What to produce: Please copy out every line of the records below, keeping each one unchanged and in its original order.

───── Data for this task

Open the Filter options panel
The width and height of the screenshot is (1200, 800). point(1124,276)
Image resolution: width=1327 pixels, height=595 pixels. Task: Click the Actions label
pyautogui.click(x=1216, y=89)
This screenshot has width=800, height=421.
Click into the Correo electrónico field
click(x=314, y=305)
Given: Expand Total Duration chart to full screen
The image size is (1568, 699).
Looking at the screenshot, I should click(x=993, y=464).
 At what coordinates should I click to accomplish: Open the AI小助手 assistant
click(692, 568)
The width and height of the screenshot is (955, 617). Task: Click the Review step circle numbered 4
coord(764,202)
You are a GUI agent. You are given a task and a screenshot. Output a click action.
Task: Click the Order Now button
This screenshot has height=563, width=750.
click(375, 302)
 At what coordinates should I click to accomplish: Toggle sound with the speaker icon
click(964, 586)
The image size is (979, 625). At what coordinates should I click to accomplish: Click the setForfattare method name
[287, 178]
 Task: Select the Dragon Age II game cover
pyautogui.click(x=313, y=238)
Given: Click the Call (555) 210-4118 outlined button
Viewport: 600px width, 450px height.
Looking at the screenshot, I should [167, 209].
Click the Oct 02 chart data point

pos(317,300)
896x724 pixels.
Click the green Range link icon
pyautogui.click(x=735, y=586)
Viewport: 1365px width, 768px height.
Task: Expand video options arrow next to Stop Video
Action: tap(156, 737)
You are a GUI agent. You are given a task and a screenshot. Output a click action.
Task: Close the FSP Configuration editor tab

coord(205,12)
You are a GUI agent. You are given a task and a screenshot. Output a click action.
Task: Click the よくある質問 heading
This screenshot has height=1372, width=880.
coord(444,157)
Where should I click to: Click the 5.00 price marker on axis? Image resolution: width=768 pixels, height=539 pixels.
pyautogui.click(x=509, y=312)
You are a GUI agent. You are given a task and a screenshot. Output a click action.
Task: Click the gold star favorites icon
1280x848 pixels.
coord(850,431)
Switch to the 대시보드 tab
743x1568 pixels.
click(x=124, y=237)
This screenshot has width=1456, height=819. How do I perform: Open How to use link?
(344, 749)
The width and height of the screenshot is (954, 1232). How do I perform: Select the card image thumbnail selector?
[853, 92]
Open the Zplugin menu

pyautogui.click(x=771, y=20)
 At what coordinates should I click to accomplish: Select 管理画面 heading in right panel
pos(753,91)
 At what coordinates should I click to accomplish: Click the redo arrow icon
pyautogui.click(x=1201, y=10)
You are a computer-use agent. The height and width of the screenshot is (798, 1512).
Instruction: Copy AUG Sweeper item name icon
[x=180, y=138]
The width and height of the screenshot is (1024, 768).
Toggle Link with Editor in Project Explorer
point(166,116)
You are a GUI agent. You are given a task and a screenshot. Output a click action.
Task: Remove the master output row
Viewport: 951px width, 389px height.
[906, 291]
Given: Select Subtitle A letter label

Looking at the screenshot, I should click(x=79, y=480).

──────────

Result:
Open the Filter options panel
The width and height of the screenshot is (1200, 800). point(1124,276)
Image resolution: width=1327 pixels, height=595 pixels. Task: Click the Actions label
pyautogui.click(x=1216, y=89)
This screenshot has width=800, height=421.
Click into the Correo electrónico field
click(x=314, y=305)
Given: Expand Total Duration chart to full screen
The image size is (1568, 699).
Looking at the screenshot, I should click(x=993, y=464).
 At what coordinates should I click to accomplish: Open the AI小助手 assistant
click(692, 568)
The width and height of the screenshot is (955, 617). Task: Click the Review step circle numbered 4
coord(764,202)
You are a GUI agent. You are given a task and a screenshot. Output a click action.
Task: Click the Order Now button
This screenshot has height=563, width=750.
click(375, 302)
 At what coordinates should I click to accomplish: Toggle sound with the speaker icon
click(964, 586)
The image size is (979, 625). At what coordinates should I click to accomplish: Click the setForfattare method name
[287, 178]
 Task: Select the Dragon Age II game cover
pyautogui.click(x=313, y=238)
Given: Click the Call (555) 210-4118 outlined button
Viewport: 600px width, 450px height.
Looking at the screenshot, I should [167, 209].
Click the Oct 02 chart data point

pos(317,300)
896x724 pixels.
Click the green Range link icon
pyautogui.click(x=735, y=586)
Viewport: 1365px width, 768px height.
Task: Expand video options arrow next to Stop Video
Action: tap(156, 737)
You are a GUI agent. You are given a task and a screenshot. Output a click action.
Task: Close the FSP Configuration editor tab

coord(205,12)
You are a GUI agent. You are given a task and a screenshot. Output a click action.
Task: Click the よくある質問 heading
This screenshot has height=1372, width=880.
coord(444,157)
Where should I click to: Click the 5.00 price marker on axis? Image resolution: width=768 pixels, height=539 pixels.
pyautogui.click(x=509, y=312)
You are a GUI agent. You are given a task and a screenshot. Output a click action.
Task: Click the gold star favorites icon
1280x848 pixels.
coord(850,431)
Switch to the 대시보드 tab
743x1568 pixels.
click(x=124, y=237)
This screenshot has width=1456, height=819. How do I perform: Open How to use link?
(344, 749)
The width and height of the screenshot is (954, 1232). How do I perform: Select the card image thumbnail selector?
[853, 92]
Open the Zplugin menu

pyautogui.click(x=771, y=20)
 At what coordinates should I click to accomplish: Select 管理画面 heading in right panel
pos(753,91)
 At what coordinates should I click to accomplish: Click the redo arrow icon
pyautogui.click(x=1201, y=10)
You are a computer-use agent. The height and width of the screenshot is (798, 1512).
Instruction: Copy AUG Sweeper item name icon
[x=180, y=138]
The width and height of the screenshot is (1024, 768).
Toggle Link with Editor in Project Explorer
point(166,116)
You are a GUI agent. You are given a task and a screenshot. Output a click action.
Task: Remove the master output row
Viewport: 951px width, 389px height.
[906, 291]
Given: Select Subtitle A letter label

Looking at the screenshot, I should click(x=79, y=480).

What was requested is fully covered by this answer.